L’Union européenne se prépare à une crise énergétique sans précédent, avec des prix de l’énergie qui flambent. Face à cette situation, des mesures drastiques pourraient être nécessaires. Les dimanches sans voiture, autrefois utilisées en période de pénurie, sont-elles sur le point de revenir ?
Le conflit en cours entre les États-Unis, Israël et l’Iran a des répercussions directes sur l’approvisionnement énergétique en Europe. Le détroit d’Ormuz, par lequel transite une grande partie du pétrole mondial, est devenu un point névralgique pour les tensions entre les puissances occidentales et l’Iran. Si ce conflit devait perdurer, l’Europe risquerait de faire face à une pénurie de gaz et de pétrole, provoquant une hausse vertigineuse des prix de l’énergie. Cette situation risquerait de mettre à mal l’ensemble de l’économie européenne, des ménages aux entreprises.
La réduction de la consommation, un mal nécessaire ?

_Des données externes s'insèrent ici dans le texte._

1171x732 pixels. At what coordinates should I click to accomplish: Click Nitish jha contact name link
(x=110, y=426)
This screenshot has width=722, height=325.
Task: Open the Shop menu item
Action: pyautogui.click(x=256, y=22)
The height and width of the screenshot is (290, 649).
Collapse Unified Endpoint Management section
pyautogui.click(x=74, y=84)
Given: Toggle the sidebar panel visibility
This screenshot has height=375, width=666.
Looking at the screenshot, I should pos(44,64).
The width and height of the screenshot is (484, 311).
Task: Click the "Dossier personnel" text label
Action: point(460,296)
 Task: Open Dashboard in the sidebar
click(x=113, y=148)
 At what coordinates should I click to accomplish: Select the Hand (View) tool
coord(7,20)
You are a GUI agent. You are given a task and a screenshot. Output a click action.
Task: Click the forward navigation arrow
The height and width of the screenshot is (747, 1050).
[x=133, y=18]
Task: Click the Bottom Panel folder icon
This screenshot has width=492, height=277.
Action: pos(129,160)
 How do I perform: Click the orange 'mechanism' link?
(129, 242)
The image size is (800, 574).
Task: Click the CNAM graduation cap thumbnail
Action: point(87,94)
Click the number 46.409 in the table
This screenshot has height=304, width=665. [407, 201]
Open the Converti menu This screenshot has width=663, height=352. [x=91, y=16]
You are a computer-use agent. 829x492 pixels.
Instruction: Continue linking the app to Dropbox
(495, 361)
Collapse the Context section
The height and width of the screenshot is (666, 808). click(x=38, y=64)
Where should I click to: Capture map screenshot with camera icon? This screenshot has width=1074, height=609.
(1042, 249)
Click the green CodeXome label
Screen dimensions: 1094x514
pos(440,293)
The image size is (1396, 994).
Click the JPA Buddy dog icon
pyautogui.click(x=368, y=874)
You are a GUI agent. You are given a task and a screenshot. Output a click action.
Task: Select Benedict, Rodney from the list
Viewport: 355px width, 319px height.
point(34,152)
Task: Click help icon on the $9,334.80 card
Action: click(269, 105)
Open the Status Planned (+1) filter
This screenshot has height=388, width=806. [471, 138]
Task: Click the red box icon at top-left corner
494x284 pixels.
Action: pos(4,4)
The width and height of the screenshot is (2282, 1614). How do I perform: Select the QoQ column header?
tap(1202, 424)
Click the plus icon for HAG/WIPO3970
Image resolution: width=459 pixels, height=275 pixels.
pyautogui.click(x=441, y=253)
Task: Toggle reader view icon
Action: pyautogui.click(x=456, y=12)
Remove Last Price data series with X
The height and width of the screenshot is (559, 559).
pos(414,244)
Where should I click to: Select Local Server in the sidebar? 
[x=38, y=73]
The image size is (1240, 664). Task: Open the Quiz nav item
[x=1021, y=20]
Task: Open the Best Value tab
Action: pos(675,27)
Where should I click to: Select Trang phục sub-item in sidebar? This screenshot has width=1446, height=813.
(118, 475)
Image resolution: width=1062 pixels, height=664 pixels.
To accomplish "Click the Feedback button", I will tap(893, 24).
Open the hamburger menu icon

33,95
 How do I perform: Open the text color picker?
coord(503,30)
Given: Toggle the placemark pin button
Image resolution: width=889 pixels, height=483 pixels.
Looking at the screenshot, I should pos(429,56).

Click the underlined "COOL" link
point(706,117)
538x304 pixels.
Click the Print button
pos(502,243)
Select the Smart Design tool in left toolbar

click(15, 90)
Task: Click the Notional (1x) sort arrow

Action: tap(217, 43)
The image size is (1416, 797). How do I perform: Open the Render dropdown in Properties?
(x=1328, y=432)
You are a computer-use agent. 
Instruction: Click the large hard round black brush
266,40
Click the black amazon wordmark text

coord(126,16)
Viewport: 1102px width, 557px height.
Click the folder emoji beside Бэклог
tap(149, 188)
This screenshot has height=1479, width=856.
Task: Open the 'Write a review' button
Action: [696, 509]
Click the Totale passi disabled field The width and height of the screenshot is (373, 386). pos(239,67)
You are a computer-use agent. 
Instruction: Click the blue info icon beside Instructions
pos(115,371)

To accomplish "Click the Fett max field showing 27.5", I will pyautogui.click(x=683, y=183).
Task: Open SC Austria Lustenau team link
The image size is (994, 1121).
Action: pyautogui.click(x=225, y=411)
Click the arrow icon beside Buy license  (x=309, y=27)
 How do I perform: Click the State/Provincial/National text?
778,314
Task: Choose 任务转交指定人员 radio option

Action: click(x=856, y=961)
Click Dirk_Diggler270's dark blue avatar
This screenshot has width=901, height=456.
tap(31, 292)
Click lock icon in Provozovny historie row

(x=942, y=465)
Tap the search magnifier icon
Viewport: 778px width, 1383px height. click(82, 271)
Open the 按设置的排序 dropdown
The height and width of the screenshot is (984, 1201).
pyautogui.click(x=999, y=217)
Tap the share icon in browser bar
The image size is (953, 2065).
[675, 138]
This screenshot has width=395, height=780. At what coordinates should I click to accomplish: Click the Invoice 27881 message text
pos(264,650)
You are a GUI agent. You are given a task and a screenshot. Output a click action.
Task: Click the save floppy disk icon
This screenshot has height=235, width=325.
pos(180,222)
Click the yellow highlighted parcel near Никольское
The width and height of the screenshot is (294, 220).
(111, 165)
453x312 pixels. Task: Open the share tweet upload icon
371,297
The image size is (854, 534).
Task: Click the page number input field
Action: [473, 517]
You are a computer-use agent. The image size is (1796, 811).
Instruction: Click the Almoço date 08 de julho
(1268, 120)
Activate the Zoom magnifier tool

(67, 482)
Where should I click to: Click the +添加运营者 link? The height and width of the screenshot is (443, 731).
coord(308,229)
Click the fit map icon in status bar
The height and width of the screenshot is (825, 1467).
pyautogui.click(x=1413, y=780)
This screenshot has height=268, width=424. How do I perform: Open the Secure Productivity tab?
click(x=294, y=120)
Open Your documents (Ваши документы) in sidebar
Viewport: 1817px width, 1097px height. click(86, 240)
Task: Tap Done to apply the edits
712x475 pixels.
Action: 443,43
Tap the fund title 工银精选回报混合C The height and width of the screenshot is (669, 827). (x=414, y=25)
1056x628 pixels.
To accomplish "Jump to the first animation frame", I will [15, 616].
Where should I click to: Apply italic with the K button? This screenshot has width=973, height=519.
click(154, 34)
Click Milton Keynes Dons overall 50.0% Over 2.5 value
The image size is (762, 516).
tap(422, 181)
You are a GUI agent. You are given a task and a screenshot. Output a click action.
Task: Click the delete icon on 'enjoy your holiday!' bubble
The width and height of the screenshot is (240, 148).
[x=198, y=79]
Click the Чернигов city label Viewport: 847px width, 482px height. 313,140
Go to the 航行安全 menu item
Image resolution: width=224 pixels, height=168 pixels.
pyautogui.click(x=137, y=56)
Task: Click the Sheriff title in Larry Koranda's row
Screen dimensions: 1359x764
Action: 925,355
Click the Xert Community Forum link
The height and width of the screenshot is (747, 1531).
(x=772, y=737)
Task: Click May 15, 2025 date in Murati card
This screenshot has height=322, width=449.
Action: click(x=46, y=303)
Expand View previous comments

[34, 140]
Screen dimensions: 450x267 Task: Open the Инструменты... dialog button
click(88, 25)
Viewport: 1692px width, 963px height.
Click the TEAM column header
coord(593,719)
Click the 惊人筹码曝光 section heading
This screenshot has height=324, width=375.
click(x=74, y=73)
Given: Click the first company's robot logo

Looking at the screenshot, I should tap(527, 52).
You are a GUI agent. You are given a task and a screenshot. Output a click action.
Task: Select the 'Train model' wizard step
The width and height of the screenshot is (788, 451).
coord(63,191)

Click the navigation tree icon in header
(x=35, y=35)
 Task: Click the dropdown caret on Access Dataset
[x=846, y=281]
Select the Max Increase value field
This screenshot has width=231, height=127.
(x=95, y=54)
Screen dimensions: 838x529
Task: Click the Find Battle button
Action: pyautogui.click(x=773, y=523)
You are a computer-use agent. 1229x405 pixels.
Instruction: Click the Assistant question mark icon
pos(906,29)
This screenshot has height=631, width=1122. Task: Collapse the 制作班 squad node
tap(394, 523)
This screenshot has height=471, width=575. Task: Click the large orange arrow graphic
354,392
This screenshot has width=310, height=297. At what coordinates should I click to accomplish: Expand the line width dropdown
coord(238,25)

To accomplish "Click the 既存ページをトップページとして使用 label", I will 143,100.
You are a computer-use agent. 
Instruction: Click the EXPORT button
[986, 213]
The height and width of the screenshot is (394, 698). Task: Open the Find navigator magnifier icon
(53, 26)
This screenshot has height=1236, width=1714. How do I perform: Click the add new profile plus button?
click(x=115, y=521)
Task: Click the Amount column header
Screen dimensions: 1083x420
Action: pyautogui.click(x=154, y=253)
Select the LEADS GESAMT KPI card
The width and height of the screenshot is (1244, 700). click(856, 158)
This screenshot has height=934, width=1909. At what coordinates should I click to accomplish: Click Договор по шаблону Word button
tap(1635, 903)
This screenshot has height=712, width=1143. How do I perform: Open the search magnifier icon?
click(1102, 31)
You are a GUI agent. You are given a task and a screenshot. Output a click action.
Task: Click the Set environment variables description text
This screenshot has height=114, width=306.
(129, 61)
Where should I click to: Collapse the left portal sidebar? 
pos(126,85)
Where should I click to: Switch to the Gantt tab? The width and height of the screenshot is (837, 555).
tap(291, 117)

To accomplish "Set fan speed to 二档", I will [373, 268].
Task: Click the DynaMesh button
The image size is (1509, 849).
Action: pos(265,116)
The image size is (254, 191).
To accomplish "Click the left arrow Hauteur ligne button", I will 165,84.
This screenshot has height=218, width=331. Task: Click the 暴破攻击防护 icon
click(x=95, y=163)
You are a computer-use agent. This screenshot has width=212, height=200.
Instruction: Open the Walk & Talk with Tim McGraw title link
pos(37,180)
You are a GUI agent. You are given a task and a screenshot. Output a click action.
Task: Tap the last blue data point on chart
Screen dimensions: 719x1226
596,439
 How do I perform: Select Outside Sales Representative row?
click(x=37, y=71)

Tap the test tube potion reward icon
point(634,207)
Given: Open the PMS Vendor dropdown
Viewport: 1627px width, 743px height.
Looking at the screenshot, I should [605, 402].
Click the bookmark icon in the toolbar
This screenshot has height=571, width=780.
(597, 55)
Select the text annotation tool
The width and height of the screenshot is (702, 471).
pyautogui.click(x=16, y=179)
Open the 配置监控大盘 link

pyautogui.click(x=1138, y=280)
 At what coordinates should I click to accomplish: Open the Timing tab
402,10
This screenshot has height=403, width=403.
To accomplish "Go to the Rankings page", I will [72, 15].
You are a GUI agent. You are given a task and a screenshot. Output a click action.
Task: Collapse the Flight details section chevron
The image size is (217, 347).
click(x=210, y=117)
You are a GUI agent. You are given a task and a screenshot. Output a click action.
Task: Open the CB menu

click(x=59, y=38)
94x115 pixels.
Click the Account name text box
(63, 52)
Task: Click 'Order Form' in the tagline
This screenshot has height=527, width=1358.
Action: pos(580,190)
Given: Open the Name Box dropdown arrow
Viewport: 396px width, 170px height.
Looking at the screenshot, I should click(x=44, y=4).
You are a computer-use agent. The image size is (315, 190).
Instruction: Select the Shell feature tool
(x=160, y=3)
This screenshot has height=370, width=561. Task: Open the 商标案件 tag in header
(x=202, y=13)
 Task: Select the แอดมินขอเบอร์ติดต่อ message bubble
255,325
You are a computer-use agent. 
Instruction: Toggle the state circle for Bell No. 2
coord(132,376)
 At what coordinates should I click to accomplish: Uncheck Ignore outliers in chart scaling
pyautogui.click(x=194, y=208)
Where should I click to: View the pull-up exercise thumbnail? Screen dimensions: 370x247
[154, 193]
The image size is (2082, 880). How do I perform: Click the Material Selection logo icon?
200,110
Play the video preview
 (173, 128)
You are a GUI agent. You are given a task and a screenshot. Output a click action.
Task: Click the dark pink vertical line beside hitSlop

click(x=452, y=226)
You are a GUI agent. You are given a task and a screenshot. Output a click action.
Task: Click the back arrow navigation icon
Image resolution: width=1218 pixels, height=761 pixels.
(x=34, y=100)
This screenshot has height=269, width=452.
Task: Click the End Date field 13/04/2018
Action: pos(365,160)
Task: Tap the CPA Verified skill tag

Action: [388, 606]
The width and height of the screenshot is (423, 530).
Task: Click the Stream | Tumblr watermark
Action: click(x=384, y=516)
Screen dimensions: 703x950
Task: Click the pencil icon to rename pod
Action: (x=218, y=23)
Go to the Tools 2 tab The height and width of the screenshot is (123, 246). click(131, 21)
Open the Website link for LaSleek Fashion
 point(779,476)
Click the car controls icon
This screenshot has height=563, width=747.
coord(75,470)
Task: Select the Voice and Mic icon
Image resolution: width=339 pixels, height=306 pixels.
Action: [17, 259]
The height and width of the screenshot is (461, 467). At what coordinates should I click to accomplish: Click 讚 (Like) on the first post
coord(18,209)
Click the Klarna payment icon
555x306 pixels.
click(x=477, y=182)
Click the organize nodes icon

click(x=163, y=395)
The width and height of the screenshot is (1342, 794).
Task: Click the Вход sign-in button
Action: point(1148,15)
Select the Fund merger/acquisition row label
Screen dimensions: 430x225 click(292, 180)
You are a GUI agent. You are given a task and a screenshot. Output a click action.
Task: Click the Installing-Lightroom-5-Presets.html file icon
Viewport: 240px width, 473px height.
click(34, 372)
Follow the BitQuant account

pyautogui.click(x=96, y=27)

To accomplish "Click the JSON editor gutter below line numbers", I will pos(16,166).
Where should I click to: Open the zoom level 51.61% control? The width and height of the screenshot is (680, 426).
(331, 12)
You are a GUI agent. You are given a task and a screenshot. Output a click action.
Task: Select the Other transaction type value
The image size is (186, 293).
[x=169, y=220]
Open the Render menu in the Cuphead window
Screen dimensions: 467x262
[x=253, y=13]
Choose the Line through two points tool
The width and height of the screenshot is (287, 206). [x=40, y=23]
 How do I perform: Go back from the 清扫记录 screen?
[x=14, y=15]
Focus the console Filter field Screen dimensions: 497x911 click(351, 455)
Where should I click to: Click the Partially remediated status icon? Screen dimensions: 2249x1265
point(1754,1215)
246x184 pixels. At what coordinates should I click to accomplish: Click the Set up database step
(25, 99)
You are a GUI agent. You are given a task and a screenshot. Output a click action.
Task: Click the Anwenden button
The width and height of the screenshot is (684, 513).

Face à cette crise, l’UE a proposé plusieurs mesures pour limiter l’impact de la flambée des prix. Parmi elles, la « destruction de la demande », un terme technique désignant des politiques visant à réduire la consommation de carburant. Cela pourrait se traduire par des restrictions de circulation, dont le retour des dimanches sans voiture. Lors du choc pétrolier des années 70, cette mesure avait été mise en place pour limiter l’usage des véhicules et ainsi économiser du carburant. Bien que cette politique semble rétrograde, elle pourrait bien redevenir une option dans un contexte de pénurie.
Si le pire semble proche, l’UE garde cependant l’espoir que la situation puisse se stabiliser. Si un cessez-le-feu entre les belligérants se poursuit et si le blocus du détroit d’Ormuz est levé, une baisse des prix du pétrole et du gaz pourrait se produire. Cette accalmie pourrait permettre d’éviter une crise énergétique totale, et ainsi, échapper à des mesures de rationnement strictes. Cependant, le marché mondial du gaz, notamment le gaz naturel liquéfié (GNL), devrait rester sous pression, en raison des dommages subis par les infrastructures stratégiques au Qatar.
La diversification des sources d’approvisionnement en énergie, un défi à long terme
Bien que l’UE mise sur une réduction des tensions géopolitiques, la question de la diversification de ses sources d’approvisionnement énergétique demeure essentielle. Le GNL, qui devient un produit clé pour l’Europe, pourrait connaître des hausses de prix prolongées si les tensions se maintiennent. Cette situation oblige les Européens à repenser leur stratégie énergétique sur le long terme, en privilégiant les énergies renouvelables et en renforçant leurs partenariats avec d’autres pays producteurs, expliquent nos confrères de 7sur7.